Choice of update period
One idea might be to increase the deal processing period much larger, in the hope of avoiding the need to implement a more permanent fix. We’ve declined this option because
- any length of period can be overcome by sufficient growth in deal count – it’s not permanent, just less temporary;
- if the period is too long, manual settlement methods will be needed by clients/providers in any case;
- automatic processing represents a subsidy from the whole network to the built-in market actor, which is counter to our goals of promoting user-programmed actors as markets.
Simplification
In addition to resolving a growing risk and removing a privilege enjoyed by the built-in market actor, removing cron processing from the built-in market will simplify that actor’s code, reducing maintenance burdens and the possibility of error.
Alternatives
We also considered an alternative of splitting the market’s deals into two groups: those that have non-zero payments to process (about 2% of deals today), and those that don’t.

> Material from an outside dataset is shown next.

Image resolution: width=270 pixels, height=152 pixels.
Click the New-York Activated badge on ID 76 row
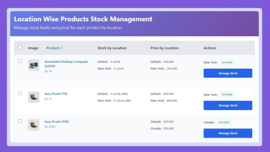227,63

We rejected this option because, like the proposed short-term fix, it’s not a permanent solution to the problem. We might expect the fraction of paid deals to increase over time. It’s also more complex than either the short-term fix or the proposed permanent resolution. This alternative would have the advantage of maintaining the built-in market’s current service of automatic payment processing, but we don’t believe that service is sustainable or appropriate for the future anyway.